• EXERCISE
Write out these rows as a numbered list and leave out the blank lines.

·····

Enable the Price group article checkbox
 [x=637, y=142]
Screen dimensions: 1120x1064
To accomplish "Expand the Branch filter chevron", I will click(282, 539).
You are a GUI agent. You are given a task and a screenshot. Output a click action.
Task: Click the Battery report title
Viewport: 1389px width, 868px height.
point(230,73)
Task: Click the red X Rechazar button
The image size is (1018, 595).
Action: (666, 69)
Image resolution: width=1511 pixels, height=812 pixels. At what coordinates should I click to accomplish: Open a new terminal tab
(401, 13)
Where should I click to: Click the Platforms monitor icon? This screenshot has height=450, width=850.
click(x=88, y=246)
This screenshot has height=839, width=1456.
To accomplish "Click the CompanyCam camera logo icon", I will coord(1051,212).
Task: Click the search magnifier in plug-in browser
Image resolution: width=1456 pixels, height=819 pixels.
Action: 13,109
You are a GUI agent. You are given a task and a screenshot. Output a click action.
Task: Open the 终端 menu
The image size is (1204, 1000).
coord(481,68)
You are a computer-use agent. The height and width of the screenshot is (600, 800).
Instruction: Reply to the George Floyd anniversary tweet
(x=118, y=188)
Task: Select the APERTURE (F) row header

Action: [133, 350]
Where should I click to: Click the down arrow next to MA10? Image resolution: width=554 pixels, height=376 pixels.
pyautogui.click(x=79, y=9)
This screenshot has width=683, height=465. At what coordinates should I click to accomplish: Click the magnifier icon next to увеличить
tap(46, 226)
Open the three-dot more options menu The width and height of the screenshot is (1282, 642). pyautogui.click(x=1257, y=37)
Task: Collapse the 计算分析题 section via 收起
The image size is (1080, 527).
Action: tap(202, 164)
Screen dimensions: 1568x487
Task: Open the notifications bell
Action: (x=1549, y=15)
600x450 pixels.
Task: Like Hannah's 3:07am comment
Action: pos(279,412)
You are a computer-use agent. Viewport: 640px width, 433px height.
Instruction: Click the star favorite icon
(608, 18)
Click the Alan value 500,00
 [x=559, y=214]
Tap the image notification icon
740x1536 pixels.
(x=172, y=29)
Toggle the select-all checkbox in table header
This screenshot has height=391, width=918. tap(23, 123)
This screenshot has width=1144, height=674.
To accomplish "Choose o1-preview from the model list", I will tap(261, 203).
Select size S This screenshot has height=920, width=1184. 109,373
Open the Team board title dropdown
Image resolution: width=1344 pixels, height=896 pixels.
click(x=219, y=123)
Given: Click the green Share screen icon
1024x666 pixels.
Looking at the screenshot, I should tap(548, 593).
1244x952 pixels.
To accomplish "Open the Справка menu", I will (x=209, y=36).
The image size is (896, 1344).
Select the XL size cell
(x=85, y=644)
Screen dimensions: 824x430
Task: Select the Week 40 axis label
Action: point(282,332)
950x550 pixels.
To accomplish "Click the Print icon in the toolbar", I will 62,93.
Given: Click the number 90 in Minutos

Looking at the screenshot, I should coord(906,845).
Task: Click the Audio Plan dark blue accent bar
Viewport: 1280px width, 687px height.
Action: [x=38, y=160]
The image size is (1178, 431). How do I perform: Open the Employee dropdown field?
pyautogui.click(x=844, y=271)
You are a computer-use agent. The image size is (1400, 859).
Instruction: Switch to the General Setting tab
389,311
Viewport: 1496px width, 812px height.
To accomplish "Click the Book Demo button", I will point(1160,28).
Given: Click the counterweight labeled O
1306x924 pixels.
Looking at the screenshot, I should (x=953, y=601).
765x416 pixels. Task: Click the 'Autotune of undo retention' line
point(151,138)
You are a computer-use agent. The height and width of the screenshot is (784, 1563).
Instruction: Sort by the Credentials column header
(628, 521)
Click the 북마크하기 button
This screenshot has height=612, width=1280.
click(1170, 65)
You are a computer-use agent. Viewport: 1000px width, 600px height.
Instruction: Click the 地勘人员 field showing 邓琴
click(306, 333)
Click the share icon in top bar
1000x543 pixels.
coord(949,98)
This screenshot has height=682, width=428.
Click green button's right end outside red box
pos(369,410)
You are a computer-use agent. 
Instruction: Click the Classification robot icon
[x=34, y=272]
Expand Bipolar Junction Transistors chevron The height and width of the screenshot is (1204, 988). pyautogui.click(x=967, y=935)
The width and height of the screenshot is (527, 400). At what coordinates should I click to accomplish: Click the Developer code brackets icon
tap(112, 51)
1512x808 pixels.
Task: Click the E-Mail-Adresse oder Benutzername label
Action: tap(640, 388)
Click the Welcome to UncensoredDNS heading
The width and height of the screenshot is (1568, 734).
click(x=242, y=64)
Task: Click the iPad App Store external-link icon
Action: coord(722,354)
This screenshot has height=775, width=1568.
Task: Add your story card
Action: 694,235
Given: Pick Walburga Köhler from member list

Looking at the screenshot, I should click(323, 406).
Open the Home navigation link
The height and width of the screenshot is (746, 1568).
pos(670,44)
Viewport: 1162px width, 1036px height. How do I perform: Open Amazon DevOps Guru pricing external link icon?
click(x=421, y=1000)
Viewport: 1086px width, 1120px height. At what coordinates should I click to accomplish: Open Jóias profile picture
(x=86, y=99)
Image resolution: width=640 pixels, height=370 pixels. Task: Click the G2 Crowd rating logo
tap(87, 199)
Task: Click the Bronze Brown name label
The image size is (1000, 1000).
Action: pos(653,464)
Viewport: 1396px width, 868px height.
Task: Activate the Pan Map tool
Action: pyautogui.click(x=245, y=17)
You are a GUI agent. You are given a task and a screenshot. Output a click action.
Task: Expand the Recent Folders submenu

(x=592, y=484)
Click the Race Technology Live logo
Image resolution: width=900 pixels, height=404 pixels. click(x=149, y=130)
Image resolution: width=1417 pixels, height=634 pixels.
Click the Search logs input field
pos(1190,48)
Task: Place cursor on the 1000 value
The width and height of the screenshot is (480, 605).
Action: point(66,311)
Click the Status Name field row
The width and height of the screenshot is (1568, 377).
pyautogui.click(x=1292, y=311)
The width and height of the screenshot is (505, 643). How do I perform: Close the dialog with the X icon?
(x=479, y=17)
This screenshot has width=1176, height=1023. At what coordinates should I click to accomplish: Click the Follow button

·····

• SOLUTION FOR THIS EXERCISE
1. Enable the Price group article checkbox
2.  [x=637, y=142]
3. Screen dimensions: 1120x1064
4. To accomplish "Expand the Branch filter chevron", I will click(282, 539).
5. You are a GUI agent. You are given a task and a screenshot. Output a click action.
6. Task: Click the Battery report title
7. Viewport: 1389px width, 868px height.
8. point(230,73)
9. Task: Click the red X Rechazar button
10. The image size is (1018, 595).
11. Action: (666, 69)
12. Image resolution: width=1511 pixels, height=812 pixels. At what coordinates should I click to accomplish: Open a new terminal tab
13. (401, 13)
14. Where should I click to: Click the Platforms monitor icon? This screenshot has height=450, width=850.
15. click(x=88, y=246)
16. This screenshot has height=839, width=1456.
17. To accomplish "Click the CompanyCam camera logo icon", I will coord(1051,212).
18. Task: Click the search magnifier in plug-in browser
19. Image resolution: width=1456 pixels, height=819 pixels.
20. Action: 13,109
21. You are a GUI agent. You are given a task and a screenshot. Output a click action.
22. Task: Open the 终端 menu
23. The image size is (1204, 1000).
24. coord(481,68)
25. You are a computer-use agent. The height and width of the screenshot is (600, 800).
26. Instruction: Reply to the George Floyd anniversary tweet
27. (x=118, y=188)
28. Task: Select the APERTURE (F) row header
29. Action: [133, 350]
30. Where should I click to: Click the down arrow next to MA10? Image resolution: width=554 pixels, height=376 pixels.
31. pyautogui.click(x=79, y=9)
32. This screenshot has width=683, height=465. At what coordinates should I click to accomplish: Click the magnifier icon next to увеличить
33. tap(46, 226)
34. Open the three-dot more options menu The width and height of the screenshot is (1282, 642). pyautogui.click(x=1257, y=37)
35. Task: Collapse the 计算分析题 section via 收起
36. The image size is (1080, 527).
37. Action: tap(202, 164)
38. Screen dimensions: 1568x487
39. Task: Open the notifications bell
40. Action: (x=1549, y=15)
41. 600x450 pixels.
42. Task: Like Hannah's 3:07am comment
43. Action: pos(279,412)
44. You are a computer-use agent. Viewport: 640px width, 433px height.
45. Instruction: Click the star favorite icon
46. (608, 18)
47. Click the Alan value 500,00
48.  [x=559, y=214]
49. Tap the image notification icon
50. 740x1536 pixels.
51. (x=172, y=29)
52. Toggle the select-all checkbox in table header
53. This screenshot has height=391, width=918. tap(23, 123)
54. This screenshot has width=1144, height=674.
55. To accomplish "Choose o1-preview from the model list", I will tap(261, 203).
56. Select size S This screenshot has height=920, width=1184. 109,373
57. Open the Team board title dropdown
58. Image resolution: width=1344 pixels, height=896 pixels.
59. click(x=219, y=123)
60. Given: Click the green Share screen icon
61. 1024x666 pixels.
62. Looking at the screenshot, I should tap(548, 593).
63. 1244x952 pixels.
64. To accomplish "Open the Справка menu", I will (x=209, y=36).
65. The image size is (896, 1344).
66. Select the XL size cell
67. (x=85, y=644)
68. Screen dimensions: 824x430
69. Task: Select the Week 40 axis label
70. Action: point(282,332)
71. 950x550 pixels.
72. To accomplish "Click the Print icon in the toolbar", I will 62,93.
73. Given: Click the number 90 in Minutos
74. Looking at the screenshot, I should coord(906,845).
75. Task: Click the Audio Plan dark blue accent bar
76. Viewport: 1280px width, 687px height.
77. Action: [x=38, y=160]
78. The image size is (1178, 431). How do I perform: Open the Employee dropdown field?
79. pyautogui.click(x=844, y=271)
80. You are a computer-use agent. The image size is (1400, 859).
81. Instruction: Switch to the General Setting tab
82. 389,311
83. Viewport: 1496px width, 812px height.
84. To accomplish "Click the Book Demo button", I will point(1160,28).
85. Given: Click the counterweight labeled O
86. 1306x924 pixels.
87. Looking at the screenshot, I should (x=953, y=601).
88. 765x416 pixels. Task: Click the 'Autotune of undo retention' line
89. point(151,138)
90. You are a computer-use agent. The height and width of the screenshot is (784, 1563).
91. Instruction: Sort by the Credentials column header
92. (628, 521)
93. Click the 북마크하기 button
94. This screenshot has height=612, width=1280.
95. click(1170, 65)
96. You are a computer-use agent. Viewport: 1000px width, 600px height.
97. Instruction: Click the 地勘人员 field showing 邓琴
98. click(306, 333)
99. Click the share icon in top bar
100. 1000x543 pixels.
101. coord(949,98)
102. This screenshot has height=682, width=428.
103. Click green button's right end outside red box
104. pos(369,410)
105. You are a computer-use agent. 
106. Instruction: Click the Classification robot icon
107. [x=34, y=272]
108. Expand Bipolar Junction Transistors chevron The height and width of the screenshot is (1204, 988). pyautogui.click(x=967, y=935)
109. The width and height of the screenshot is (527, 400). At what coordinates should I click to accomplish: Click the Developer code brackets icon
110. tap(112, 51)
111. 1512x808 pixels.
112. Task: Click the E-Mail-Adresse oder Benutzername label
113. Action: tap(640, 388)
114. Click the Welcome to UncensoredDNS heading
115. The width and height of the screenshot is (1568, 734).
116. click(x=242, y=64)
117. Task: Click the iPad App Store external-link icon
118. Action: coord(722,354)
119. This screenshot has height=775, width=1568.
120. Task: Add your story card
121. Action: 694,235
122. Given: Pick Walburga Köhler from member list
123. Looking at the screenshot, I should click(323, 406).
124. Open the Home navigation link
125. The height and width of the screenshot is (746, 1568).
126. pos(670,44)
127. Viewport: 1162px width, 1036px height. How do I perform: Open Amazon DevOps Guru pricing external link icon?
128. click(x=421, y=1000)
129. Viewport: 1086px width, 1120px height. At what coordinates should I click to accomplish: Open Jóias profile picture
130. (x=86, y=99)
131. Image resolution: width=640 pixels, height=370 pixels. Task: Click the G2 Crowd rating logo
132. tap(87, 199)
133. Task: Click the Bronze Brown name label
134. The image size is (1000, 1000).
135. Action: pos(653,464)
136. Viewport: 1396px width, 868px height.
137. Task: Activate the Pan Map tool
138. Action: pyautogui.click(x=245, y=17)
139. You are a GUI agent. You are given a task and a screenshot. Output a click action.
140. Task: Expand the Recent Folders submenu
141. (x=592, y=484)
142. Click the Race Technology Live logo
143. Image resolution: width=900 pixels, height=404 pixels. click(x=149, y=130)
144. Image resolution: width=1417 pixels, height=634 pixels.
145. Click the Search logs input field
146. pos(1190,48)
147. Task: Place cursor on the 1000 value
148. The width and height of the screenshot is (480, 605).
149. Action: point(66,311)
150. Click the Status Name field row
151. The width and height of the screenshot is (1568, 377).
152. pyautogui.click(x=1292, y=311)
153. The width and height of the screenshot is (505, 643). How do I perform: Close the dialog with the X icon?
154. (x=479, y=17)
155. This screenshot has width=1176, height=1023. At what coordinates should I click to accomplish: Click the Follow button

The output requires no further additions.